Origin of Surnames
The relevance of surnames in genealogy (As quoted by Society of Genealogists Information)
Unfortunately only a very small number of pedigrees of British families can be traced to the person who first used the surnames they now bear. Many surnames have been corrupted to such an extent that their original forms may only be discovered after quite considerable research. This may involve tracing the pedigree step by step from the present backwards in time, not only to detect the changes but also to discover the area of the country from which the family came. Present day forms of a large number of surnames are due to the spelling of 16th or 17th century parsons, or even to the registrars of births in the 19th century. They had no guide to the spellings of names and attempted to reproduce phonetically the sounds they heard, as the great majority of the population were illiterate and had no notion that any one spelling of their name was more correct than any other.
All our original ancestors used a one-part name, whether they were Celts, Anglo-Saxons, Scandinavians or Normans.

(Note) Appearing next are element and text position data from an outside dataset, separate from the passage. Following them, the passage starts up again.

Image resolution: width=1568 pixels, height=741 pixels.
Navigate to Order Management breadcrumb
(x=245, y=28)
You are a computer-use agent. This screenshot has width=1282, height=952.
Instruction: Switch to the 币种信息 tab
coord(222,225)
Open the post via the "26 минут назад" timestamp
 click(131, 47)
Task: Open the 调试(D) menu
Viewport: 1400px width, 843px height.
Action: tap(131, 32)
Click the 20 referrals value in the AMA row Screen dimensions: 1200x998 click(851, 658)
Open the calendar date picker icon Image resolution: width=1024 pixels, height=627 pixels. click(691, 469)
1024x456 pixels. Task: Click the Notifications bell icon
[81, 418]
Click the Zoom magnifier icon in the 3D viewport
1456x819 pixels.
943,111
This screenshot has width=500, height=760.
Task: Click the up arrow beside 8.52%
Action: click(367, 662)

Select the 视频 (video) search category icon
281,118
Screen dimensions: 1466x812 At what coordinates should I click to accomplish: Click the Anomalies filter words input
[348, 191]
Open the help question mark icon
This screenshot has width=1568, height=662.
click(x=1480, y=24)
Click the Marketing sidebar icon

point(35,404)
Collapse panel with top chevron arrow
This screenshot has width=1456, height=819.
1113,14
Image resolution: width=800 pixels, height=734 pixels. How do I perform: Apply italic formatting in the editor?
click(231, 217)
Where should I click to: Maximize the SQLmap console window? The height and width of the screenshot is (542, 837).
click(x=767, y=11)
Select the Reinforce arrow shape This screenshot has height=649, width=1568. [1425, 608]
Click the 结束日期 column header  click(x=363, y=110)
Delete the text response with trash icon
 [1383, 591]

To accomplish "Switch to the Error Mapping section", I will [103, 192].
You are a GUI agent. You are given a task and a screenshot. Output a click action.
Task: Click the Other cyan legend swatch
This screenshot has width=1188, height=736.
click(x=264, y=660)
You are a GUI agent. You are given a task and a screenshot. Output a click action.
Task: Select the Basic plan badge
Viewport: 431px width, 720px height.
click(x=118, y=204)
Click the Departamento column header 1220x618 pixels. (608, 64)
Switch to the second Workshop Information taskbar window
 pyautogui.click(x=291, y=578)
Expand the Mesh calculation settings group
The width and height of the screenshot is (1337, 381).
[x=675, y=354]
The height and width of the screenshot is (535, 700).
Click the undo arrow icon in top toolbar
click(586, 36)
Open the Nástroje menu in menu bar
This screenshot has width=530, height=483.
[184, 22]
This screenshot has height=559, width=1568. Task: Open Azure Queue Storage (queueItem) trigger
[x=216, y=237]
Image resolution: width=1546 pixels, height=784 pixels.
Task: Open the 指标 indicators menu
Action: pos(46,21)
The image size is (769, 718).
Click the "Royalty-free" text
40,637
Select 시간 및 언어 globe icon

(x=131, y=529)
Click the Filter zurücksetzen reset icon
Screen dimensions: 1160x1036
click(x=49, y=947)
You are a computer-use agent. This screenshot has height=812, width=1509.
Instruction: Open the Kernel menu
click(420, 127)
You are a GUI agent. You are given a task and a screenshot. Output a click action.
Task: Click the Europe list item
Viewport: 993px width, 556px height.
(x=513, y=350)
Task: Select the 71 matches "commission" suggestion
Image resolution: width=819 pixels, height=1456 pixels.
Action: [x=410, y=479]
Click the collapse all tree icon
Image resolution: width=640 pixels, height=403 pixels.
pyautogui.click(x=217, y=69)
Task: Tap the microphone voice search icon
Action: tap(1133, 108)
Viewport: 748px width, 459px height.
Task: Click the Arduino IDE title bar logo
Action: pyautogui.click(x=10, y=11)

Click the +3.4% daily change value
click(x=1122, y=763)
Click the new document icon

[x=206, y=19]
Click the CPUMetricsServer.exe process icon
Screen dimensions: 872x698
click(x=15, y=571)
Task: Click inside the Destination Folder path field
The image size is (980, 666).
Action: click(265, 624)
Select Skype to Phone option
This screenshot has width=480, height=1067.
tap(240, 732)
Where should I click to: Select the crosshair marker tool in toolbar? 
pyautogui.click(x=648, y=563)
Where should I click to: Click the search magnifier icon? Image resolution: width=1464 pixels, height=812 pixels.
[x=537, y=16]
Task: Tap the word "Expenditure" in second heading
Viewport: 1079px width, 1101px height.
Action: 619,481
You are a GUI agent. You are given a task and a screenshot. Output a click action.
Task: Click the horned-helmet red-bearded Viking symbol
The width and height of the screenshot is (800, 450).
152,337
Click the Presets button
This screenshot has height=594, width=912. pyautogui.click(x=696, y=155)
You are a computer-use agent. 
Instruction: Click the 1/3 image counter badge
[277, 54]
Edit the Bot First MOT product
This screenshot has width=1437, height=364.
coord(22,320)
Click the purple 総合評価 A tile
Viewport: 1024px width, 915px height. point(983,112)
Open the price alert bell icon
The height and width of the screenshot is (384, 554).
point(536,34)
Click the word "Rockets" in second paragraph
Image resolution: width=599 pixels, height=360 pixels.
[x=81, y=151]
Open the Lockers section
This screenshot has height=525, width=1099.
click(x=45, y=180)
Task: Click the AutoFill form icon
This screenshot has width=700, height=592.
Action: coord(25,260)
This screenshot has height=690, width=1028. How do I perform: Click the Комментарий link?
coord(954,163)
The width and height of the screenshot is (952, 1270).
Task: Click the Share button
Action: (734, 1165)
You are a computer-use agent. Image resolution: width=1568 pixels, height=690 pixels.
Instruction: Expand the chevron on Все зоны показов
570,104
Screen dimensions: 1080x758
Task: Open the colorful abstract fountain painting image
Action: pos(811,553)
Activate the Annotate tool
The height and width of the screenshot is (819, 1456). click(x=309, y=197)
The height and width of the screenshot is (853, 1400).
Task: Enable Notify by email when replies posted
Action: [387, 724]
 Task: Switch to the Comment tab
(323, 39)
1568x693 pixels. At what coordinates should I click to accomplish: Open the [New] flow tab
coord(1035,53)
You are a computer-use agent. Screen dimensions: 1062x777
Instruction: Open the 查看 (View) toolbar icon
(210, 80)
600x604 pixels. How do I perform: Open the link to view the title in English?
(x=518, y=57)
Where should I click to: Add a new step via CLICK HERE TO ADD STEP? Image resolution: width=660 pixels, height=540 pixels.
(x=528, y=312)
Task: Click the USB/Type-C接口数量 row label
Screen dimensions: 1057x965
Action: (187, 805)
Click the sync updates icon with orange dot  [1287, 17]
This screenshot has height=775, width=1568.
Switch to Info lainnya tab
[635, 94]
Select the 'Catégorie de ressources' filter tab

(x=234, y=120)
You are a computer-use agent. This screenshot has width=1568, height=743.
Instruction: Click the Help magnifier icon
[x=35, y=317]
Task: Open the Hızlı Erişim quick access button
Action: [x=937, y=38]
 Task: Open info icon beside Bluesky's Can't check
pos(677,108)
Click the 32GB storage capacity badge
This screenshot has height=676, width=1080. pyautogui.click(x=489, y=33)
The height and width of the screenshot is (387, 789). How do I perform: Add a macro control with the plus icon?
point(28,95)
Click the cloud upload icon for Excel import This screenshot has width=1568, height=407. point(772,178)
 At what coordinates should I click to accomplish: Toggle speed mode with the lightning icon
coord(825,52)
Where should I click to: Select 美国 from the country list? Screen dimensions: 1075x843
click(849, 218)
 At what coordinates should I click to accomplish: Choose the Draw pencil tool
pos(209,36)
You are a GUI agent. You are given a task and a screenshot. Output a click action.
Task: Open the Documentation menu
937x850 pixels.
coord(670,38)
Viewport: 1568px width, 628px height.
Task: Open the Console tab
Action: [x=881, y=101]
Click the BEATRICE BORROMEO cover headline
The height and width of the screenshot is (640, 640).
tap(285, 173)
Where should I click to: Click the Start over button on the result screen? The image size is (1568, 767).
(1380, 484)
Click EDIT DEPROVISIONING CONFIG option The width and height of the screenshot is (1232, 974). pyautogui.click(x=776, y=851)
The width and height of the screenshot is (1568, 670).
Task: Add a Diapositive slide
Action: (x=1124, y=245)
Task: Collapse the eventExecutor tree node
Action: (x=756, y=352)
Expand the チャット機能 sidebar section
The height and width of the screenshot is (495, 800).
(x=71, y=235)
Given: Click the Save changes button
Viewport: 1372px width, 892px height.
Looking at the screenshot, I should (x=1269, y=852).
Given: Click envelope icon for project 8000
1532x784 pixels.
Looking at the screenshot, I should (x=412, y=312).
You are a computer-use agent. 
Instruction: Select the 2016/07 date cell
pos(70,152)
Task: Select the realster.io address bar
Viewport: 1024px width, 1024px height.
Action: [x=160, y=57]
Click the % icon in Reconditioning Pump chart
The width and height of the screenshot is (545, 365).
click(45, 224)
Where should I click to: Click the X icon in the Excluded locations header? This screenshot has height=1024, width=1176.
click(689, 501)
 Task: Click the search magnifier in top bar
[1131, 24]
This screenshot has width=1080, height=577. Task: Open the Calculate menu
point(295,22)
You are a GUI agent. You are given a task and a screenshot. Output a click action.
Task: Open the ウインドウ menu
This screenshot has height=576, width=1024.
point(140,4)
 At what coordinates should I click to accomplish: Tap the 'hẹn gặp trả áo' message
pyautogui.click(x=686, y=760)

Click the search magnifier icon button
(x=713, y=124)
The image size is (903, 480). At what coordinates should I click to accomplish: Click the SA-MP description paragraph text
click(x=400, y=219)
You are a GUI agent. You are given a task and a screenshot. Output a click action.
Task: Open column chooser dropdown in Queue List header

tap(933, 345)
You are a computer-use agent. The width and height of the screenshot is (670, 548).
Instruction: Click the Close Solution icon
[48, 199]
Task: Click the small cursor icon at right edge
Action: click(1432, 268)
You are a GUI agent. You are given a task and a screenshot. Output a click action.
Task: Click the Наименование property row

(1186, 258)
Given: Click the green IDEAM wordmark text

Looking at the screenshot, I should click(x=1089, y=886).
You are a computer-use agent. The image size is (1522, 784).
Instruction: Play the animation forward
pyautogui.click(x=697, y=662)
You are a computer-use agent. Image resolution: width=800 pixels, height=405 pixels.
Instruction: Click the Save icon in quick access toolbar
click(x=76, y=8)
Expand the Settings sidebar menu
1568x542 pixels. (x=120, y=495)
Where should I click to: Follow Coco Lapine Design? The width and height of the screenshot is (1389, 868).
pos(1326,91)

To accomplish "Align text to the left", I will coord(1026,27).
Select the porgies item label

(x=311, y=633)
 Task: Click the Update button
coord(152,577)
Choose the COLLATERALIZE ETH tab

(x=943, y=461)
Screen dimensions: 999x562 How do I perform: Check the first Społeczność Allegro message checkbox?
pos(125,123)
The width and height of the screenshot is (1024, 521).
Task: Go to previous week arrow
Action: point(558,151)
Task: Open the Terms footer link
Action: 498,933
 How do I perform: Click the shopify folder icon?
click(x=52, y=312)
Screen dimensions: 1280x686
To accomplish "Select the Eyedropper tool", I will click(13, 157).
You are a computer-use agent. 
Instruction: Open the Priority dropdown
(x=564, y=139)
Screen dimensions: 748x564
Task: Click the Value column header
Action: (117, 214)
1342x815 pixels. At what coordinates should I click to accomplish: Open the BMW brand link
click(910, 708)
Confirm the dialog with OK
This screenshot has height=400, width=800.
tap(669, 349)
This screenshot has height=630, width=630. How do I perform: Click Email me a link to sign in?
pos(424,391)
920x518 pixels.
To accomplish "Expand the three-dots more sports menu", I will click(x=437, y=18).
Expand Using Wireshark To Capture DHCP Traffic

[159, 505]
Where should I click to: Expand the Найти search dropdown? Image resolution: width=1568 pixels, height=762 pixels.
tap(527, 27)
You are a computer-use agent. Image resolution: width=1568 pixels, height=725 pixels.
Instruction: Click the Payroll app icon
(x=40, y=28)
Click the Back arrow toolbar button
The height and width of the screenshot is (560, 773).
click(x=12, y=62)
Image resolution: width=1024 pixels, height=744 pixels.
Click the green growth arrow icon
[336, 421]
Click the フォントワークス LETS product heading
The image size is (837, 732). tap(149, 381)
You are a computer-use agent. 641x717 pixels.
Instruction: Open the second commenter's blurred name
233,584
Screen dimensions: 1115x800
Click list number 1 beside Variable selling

Certain people before the Norman conquest, and in growing numbers afterwards, had an additional 'by name', but these were not hereditary surnames in the modern sense as they did not pass from father to son. Such names may appear in Domesday Book, but they have no relevance here. It was not until the early 12th century that surnames became hereditary among the nobility. They spread gradually amongst the ordinary people in the next century, from the town to the country and from the south of England to the north. Most people in England did not, however, have anything approaching an hereditary surname until the end of the 14th century.